* Exercise details *
Repeat the listing below exactly from the line with "You are a computer-use" through its last line. Skip every picture.

* Extracted entries *
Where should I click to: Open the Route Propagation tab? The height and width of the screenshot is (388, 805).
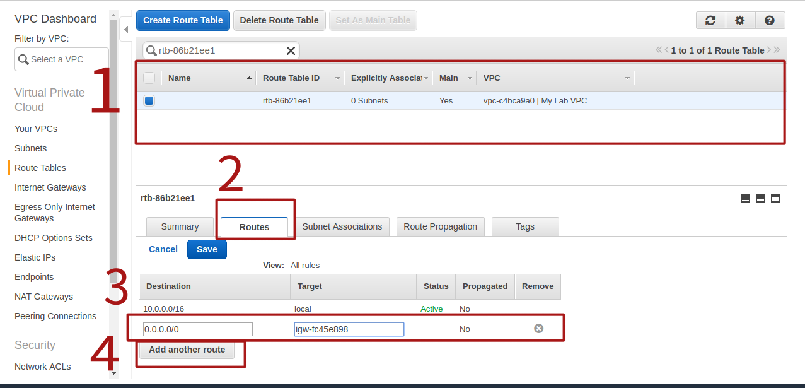coord(441,226)
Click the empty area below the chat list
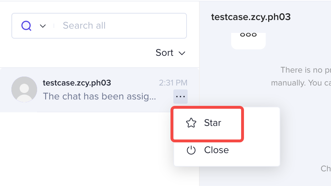Image resolution: width=331 pixels, height=186 pixels. tap(86, 150)
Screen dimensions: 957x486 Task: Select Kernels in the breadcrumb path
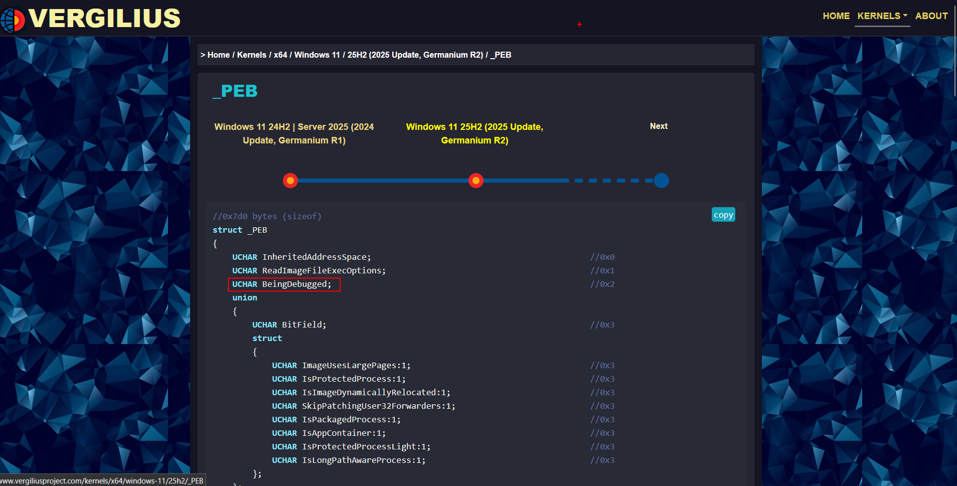click(251, 55)
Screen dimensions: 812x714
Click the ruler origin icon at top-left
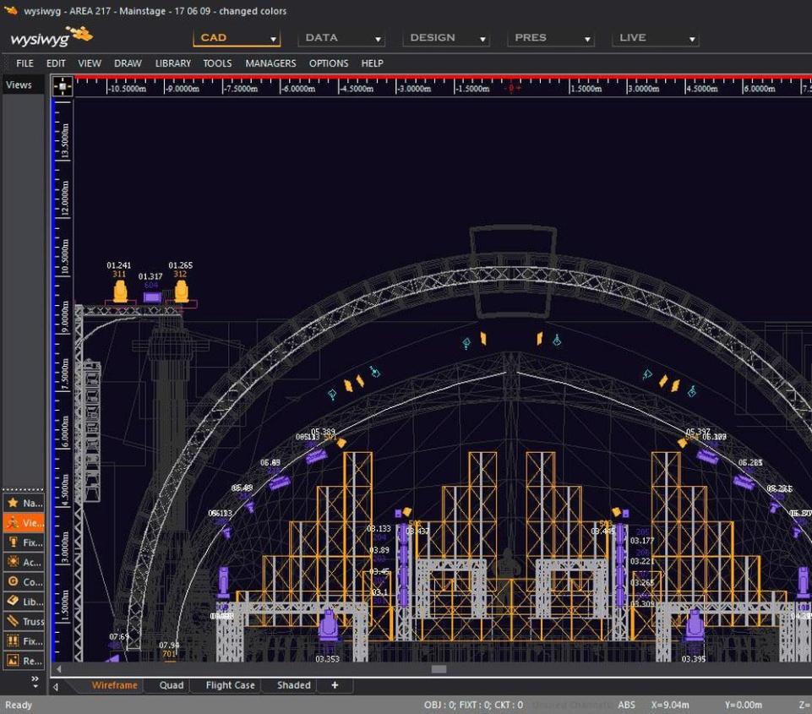pyautogui.click(x=62, y=85)
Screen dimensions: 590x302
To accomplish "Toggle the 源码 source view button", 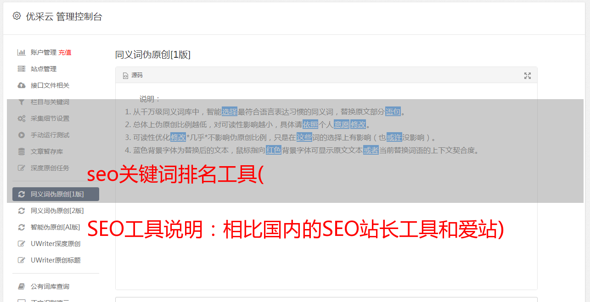I will click(x=133, y=75).
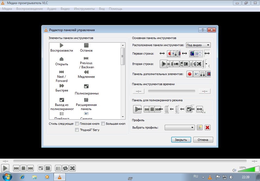Click the Закрыть button
This screenshot has height=181, width=260.
181,140
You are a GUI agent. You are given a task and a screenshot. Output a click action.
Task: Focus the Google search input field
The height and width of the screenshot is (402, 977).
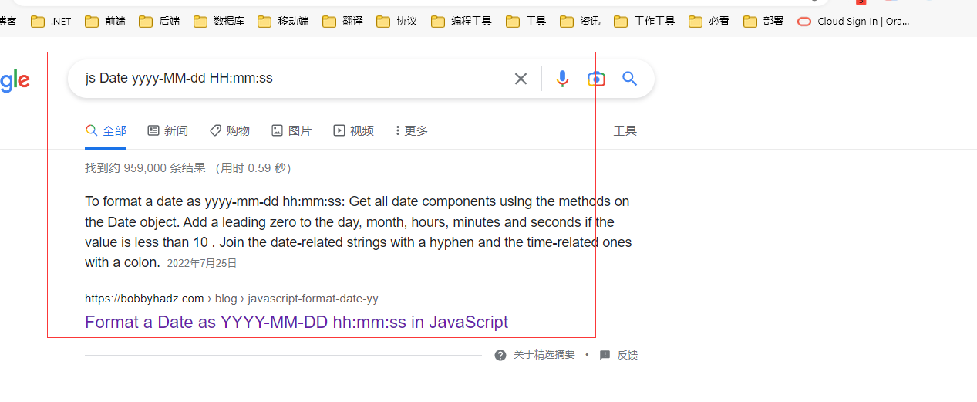[293, 79]
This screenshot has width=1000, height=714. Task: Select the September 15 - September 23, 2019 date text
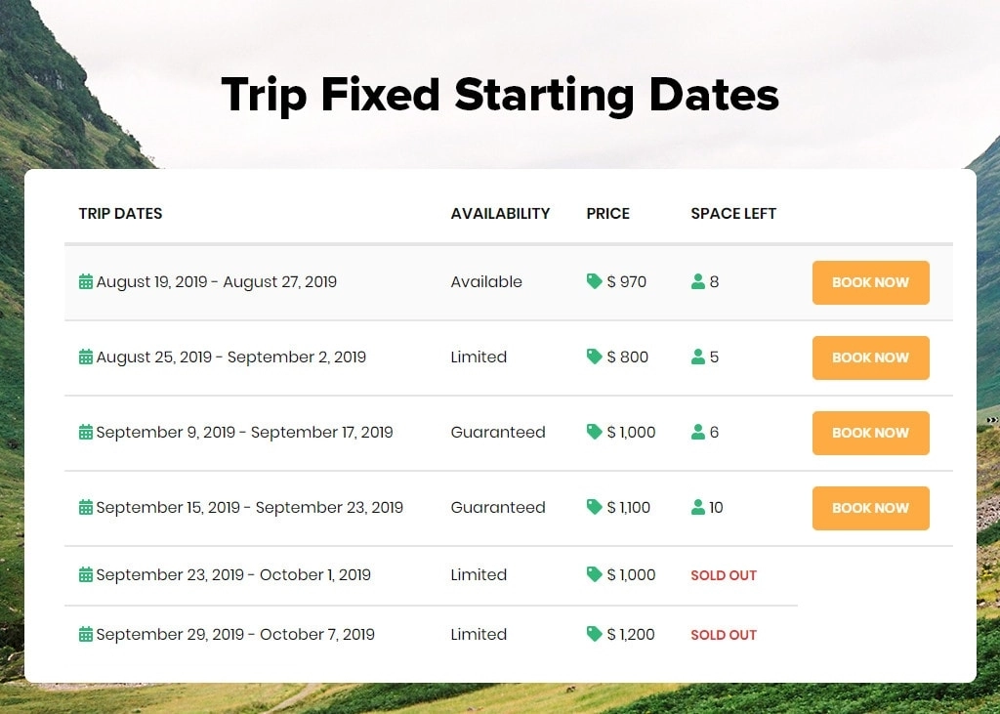[249, 508]
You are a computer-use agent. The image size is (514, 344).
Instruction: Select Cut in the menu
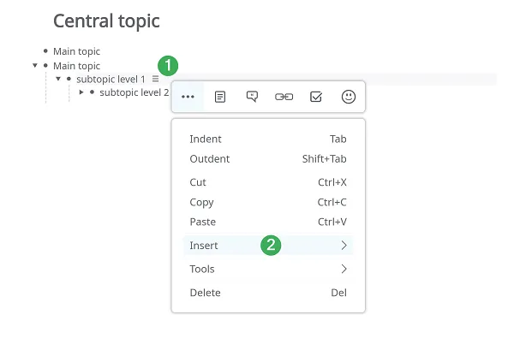pos(268,182)
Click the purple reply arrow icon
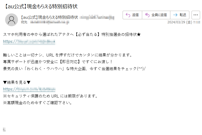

* Your solution *
You are a computer-use agent. The image size is (514, 344).
Instruction: Select Cut in the menu
pos(268,182)
Click the purple reply arrow icon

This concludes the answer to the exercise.